The second poll proceeded, the ballots were counted and the union lost by a significant margin. A union representative signed both a scrutineer's form attesting to the fairness of the balloting and the Certification Worksheet agreeing to the dismissal of the Application for Certification.

 

After the vote, the Labour Relations Officer duly distributed the normal Board Notice of the Results which noted, as normal, that " ... representations concerning any matter relating to the Application for Certification which remains in dispute, or any matter relating to the representation vote, the accuracy of the report ... " must be received within one week.

 

The union reaffirmed and added to its allegations filed on the day of the vote but did not file its representations until after 5:00 p.m. on the last day for filing. They were deemed by the Board to have filed one day late.
     

The Board accepted the union's version of its representative's signature being based on mistake of the consequences of signing the Certification Worksheet. She felt that her signature had no impact on the allegations and complaints which had been filed separately.

 

The Board did not agree. It stated: 

"The Board is not prepared to permit the union to resile from its agreement that there were no further issues in the Application for Certification, and that it could be dismissed ... The union is essentially arguing that Ms. Wesley did not appreciate or intend that her agreement would compromise the union's ability to complain about the employer's alleged misconduct and seek relief pursuant to section 11. The Board is regularly faced with parties arguing that they did not appreciate the full ramifications of their action ... The Board's response has consistently been that the parties are presumed to know the labour relations repercussions of the decisions they make, and in particular, of the agreements they reach." 
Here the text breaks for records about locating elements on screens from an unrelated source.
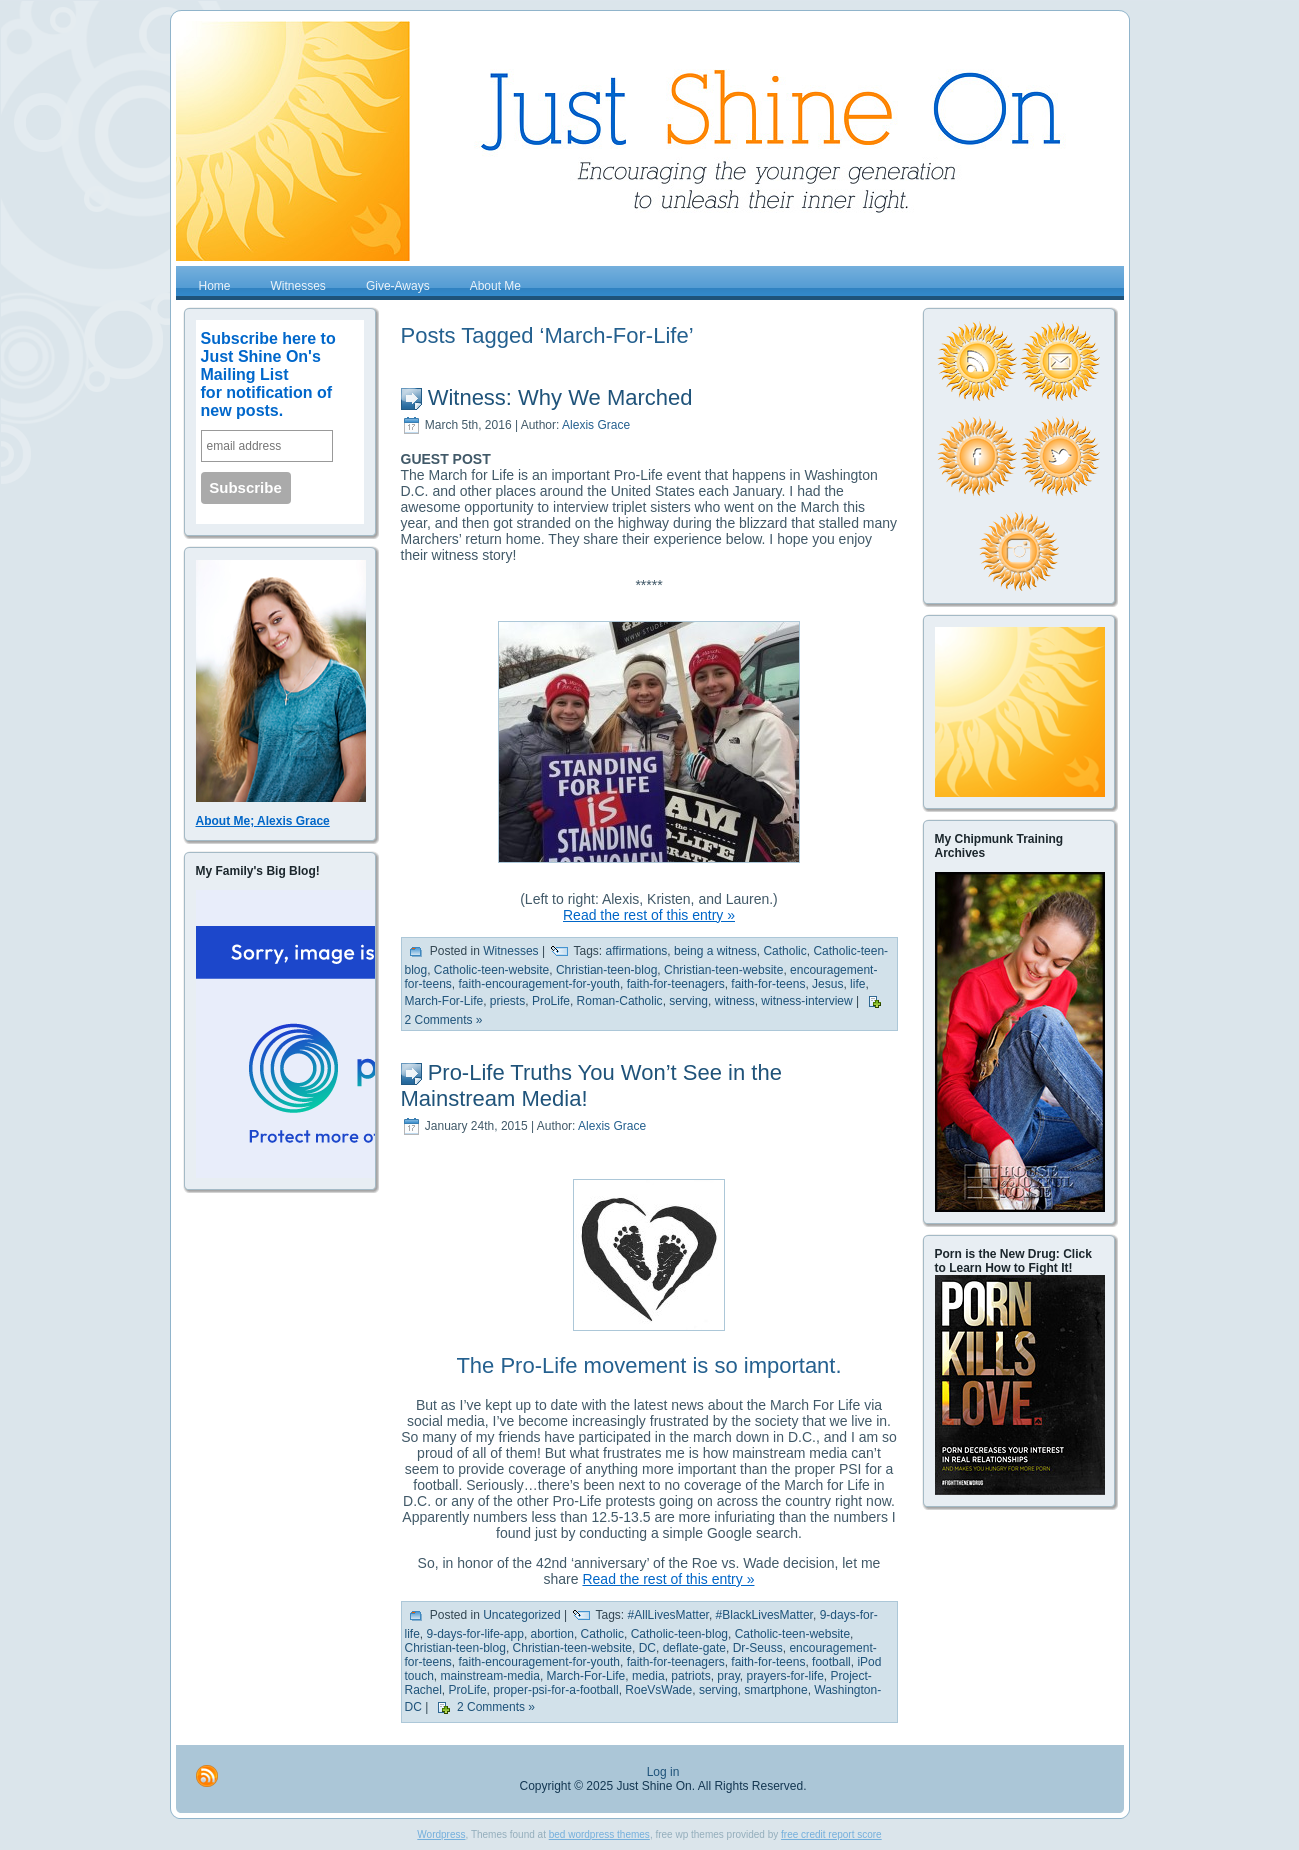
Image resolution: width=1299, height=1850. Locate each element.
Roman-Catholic (620, 1001)
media (648, 1676)
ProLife (551, 1001)
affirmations (637, 951)
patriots (690, 1676)
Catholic (784, 951)
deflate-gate (694, 1648)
Similarly, the Board is not influenced by arguments of the prejudice or lack of prejudice that may flow from rigid adherence to its policy. In a recent decision, the Board emphasized: 

"In terms of prejudice ... the existence or lack thereof of prejudice to the other party is not the test that the Board applies in determining whether a party may resile from its agreement." 

In short, a signature is binding, a deal is a deal and an agreement is final!